# Ideas for Zombie party for bathroom?



## princessdark (Jul 17, 2007)

Hi all. I think I have good ideas for decorating my house for my zombie party but I am at as loss as to how to decorate my bathroom. The living room we are using scene setters for zombies, zombie tape and other assorted signs "dead zone" "the living dead end up here" etc.

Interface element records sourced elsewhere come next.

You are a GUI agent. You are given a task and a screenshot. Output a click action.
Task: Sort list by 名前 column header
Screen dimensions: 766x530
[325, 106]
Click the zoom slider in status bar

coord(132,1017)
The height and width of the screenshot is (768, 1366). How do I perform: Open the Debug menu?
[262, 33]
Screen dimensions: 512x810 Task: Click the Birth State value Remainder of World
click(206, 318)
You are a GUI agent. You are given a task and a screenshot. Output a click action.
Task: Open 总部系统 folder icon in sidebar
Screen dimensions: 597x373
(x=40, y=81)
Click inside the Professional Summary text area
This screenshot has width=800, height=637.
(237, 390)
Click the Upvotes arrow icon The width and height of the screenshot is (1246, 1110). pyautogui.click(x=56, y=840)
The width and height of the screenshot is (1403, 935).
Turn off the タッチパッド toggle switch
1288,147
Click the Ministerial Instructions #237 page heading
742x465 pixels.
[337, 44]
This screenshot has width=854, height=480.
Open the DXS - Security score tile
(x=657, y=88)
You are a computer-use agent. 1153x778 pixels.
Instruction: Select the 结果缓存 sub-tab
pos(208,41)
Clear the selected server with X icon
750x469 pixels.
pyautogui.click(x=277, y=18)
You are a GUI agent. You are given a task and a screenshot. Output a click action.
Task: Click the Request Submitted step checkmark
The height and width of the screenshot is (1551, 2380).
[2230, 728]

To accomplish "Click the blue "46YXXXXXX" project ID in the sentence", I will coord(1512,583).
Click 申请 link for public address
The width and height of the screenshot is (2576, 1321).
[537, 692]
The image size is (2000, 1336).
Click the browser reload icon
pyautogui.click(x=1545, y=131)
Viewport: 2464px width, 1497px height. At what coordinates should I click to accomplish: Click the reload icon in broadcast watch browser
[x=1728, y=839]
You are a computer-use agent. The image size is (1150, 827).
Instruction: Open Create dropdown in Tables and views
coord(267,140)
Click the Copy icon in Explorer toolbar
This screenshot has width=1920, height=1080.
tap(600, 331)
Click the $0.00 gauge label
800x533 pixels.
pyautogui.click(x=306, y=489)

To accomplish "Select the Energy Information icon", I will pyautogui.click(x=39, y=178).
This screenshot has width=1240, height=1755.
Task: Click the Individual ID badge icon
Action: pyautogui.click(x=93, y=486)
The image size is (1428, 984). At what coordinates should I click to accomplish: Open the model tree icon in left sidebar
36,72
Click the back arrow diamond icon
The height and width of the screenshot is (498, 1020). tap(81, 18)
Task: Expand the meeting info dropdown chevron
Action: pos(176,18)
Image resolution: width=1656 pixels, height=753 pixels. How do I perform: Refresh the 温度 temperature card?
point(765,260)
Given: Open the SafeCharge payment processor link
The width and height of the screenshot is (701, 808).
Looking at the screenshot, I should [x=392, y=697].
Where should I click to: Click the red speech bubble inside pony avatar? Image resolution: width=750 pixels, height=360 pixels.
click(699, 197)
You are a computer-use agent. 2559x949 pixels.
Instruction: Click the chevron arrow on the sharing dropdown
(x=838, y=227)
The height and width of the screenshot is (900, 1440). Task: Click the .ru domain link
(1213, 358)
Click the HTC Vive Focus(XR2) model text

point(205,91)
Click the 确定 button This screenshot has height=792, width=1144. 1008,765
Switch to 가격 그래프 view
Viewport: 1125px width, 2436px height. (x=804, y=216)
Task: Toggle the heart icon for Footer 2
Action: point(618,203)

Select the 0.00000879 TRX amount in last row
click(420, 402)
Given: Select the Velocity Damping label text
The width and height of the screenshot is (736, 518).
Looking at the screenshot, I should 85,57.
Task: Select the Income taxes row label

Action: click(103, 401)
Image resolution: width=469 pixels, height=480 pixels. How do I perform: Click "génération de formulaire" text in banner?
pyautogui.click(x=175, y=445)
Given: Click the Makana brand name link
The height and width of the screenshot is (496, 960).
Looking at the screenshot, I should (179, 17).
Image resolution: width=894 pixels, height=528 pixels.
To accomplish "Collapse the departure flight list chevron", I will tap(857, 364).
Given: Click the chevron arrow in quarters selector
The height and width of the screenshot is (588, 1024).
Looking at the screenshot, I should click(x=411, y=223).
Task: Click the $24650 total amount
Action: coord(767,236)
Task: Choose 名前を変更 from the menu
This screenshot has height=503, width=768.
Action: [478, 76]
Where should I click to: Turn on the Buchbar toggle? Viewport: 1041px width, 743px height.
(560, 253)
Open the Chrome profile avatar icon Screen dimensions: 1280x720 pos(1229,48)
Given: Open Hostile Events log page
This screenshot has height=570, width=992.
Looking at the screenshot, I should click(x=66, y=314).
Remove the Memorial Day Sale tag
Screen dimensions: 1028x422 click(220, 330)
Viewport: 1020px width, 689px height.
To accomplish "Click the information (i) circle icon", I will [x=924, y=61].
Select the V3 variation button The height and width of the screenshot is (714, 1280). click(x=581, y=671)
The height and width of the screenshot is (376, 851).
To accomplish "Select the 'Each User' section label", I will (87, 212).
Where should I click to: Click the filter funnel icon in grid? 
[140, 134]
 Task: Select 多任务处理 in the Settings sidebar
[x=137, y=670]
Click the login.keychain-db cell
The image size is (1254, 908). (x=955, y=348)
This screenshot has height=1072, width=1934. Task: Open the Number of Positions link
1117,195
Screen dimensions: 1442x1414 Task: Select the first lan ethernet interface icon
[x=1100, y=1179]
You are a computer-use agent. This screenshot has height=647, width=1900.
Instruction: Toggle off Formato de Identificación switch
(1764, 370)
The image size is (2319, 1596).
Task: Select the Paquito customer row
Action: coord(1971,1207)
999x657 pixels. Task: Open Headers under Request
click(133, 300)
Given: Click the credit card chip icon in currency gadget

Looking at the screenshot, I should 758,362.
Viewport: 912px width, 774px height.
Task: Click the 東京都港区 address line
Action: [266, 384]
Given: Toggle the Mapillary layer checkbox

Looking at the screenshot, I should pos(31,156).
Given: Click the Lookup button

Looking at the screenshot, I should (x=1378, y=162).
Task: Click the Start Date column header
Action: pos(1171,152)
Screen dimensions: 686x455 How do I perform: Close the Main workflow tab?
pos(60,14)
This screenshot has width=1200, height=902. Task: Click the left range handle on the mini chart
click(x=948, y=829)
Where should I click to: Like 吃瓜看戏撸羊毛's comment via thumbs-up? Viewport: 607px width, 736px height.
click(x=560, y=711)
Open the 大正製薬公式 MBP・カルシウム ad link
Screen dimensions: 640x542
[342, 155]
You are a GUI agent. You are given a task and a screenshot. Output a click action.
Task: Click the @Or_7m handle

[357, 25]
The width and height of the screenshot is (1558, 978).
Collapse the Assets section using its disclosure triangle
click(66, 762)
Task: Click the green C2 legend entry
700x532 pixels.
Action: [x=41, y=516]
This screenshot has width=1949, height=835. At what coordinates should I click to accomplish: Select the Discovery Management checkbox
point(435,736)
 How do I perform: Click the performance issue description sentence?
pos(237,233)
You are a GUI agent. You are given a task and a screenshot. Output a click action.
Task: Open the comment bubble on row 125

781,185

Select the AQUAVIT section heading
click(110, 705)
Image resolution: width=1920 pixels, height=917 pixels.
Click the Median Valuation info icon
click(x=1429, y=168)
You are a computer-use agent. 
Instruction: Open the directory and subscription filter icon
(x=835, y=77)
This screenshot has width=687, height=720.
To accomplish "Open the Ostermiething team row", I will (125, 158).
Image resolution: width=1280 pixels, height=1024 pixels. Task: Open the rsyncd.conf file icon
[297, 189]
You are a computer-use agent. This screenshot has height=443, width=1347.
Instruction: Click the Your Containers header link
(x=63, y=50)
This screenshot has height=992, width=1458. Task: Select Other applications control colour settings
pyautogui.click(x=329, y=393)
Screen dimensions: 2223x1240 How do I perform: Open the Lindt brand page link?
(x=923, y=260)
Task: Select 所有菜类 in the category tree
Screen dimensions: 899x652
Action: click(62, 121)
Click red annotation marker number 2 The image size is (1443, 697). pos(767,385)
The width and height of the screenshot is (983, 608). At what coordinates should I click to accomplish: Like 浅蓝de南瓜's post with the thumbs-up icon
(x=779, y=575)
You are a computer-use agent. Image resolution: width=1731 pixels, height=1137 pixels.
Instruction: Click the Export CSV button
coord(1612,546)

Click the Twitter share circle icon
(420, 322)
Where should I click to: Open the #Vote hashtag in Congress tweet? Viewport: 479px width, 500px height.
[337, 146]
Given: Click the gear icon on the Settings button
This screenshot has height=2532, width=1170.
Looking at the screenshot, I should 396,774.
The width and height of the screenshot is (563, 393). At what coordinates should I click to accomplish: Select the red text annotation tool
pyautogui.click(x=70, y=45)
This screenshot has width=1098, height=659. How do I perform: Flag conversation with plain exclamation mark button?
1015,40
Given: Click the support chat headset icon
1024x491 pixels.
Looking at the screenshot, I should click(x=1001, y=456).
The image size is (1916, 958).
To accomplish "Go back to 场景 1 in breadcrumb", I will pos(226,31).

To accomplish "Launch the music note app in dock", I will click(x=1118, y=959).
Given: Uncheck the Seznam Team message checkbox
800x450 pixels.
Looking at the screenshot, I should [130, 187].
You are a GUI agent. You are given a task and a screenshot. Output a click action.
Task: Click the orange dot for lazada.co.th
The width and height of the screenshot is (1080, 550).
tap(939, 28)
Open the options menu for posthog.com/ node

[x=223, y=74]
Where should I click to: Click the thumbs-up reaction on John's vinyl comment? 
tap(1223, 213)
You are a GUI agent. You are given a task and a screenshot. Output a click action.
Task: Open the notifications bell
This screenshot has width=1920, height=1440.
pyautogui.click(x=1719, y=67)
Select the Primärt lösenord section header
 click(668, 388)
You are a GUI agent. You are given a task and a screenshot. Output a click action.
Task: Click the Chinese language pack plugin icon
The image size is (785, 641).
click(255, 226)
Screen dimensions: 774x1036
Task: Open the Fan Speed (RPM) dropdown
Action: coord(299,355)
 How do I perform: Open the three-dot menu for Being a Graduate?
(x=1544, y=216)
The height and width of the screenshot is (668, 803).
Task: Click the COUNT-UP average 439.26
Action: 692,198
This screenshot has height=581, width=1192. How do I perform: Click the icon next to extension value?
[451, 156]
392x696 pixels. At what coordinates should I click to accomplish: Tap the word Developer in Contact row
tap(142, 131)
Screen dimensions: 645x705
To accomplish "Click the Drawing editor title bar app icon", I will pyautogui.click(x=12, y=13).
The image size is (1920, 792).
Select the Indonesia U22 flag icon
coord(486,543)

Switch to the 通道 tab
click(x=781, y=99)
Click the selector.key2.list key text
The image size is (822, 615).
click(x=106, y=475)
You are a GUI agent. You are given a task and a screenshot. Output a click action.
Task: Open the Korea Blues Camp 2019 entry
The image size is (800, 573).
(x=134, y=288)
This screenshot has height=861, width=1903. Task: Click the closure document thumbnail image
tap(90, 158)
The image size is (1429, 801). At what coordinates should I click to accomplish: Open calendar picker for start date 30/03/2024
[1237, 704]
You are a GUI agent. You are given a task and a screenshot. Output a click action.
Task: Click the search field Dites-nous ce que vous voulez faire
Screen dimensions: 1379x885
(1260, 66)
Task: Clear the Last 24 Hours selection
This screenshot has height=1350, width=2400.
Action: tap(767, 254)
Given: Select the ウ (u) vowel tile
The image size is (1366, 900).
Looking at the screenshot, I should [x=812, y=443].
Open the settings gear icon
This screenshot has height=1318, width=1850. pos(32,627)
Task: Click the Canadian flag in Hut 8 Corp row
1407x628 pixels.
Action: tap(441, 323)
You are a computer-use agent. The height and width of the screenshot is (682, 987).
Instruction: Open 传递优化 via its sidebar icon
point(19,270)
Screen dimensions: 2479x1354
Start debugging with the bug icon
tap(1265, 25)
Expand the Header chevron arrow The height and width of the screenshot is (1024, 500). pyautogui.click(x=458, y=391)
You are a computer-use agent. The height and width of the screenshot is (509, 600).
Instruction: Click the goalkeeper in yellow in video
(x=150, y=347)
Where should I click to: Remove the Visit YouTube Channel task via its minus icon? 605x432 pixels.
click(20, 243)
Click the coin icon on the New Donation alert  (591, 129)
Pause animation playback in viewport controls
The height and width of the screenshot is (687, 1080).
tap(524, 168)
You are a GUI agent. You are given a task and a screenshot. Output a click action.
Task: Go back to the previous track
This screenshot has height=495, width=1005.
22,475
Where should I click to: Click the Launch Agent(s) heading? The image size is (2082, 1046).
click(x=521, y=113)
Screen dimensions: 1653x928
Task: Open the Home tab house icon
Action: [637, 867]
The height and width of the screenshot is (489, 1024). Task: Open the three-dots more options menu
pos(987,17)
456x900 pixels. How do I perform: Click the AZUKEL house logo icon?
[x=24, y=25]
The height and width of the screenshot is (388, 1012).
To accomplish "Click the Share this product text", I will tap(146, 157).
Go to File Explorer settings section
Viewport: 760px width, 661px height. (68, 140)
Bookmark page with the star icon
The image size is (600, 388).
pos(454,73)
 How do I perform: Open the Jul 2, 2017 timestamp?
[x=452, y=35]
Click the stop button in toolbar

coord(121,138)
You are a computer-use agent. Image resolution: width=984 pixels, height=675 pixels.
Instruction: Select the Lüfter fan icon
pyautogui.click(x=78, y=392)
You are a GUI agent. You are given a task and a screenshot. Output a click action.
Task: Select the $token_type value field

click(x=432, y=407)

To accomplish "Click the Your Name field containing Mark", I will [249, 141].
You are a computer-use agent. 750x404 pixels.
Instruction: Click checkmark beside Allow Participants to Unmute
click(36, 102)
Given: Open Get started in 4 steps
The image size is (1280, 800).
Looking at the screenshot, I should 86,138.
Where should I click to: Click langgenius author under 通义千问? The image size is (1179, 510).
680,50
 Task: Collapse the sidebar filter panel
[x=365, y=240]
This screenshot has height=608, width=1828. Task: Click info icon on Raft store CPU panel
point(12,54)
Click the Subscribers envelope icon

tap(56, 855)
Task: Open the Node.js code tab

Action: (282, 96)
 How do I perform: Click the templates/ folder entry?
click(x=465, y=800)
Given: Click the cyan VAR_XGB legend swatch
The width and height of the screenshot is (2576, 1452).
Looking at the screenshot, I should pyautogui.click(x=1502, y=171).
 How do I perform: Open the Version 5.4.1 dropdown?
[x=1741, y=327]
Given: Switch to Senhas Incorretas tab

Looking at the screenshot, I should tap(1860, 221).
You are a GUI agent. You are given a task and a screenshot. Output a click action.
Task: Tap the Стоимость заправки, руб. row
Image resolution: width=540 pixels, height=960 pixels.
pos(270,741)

anyone have ideas? I am just not as creative as so many people on here are!


----------



## Stochey (Sep 22, 2009)

In my Zombie bathroom I am doing a bottom layer of just random newspaper and then printing out fake/real (hoping I can find some from the whole bath salt thing) zombie articles and papering them on top. I'm going to write things like "They're coming for you Barbara" and " We deserved this!!" on there in markers and fake blood.


----------



## pumpkinpie (Jul 9, 2011)

Stochey said:


> In my Zombie bathroom I am doing a bottom layer of just random newspaper and then printing out fake/real (hoping I can find some from the whole bath salt thing) zombie articles and papering them on top. I'm going to write things like "They're coming for you Barbara" and " We deserved this!!" on there in markers and fake blood.


Love this idea


----------



## Monroe58 (Sep 13, 2009)

We're putting a dummy zombie in the shower behind the curtain with zombie sounds...and then some flickering lights and bloody bandages and body parts and such!


----------



## lilybones (Sep 30, 2012)

@Monroe: Oh my god, that is brilliant and mildly traumatizing.


----------



## Hollows Eva (Sep 29, 2011)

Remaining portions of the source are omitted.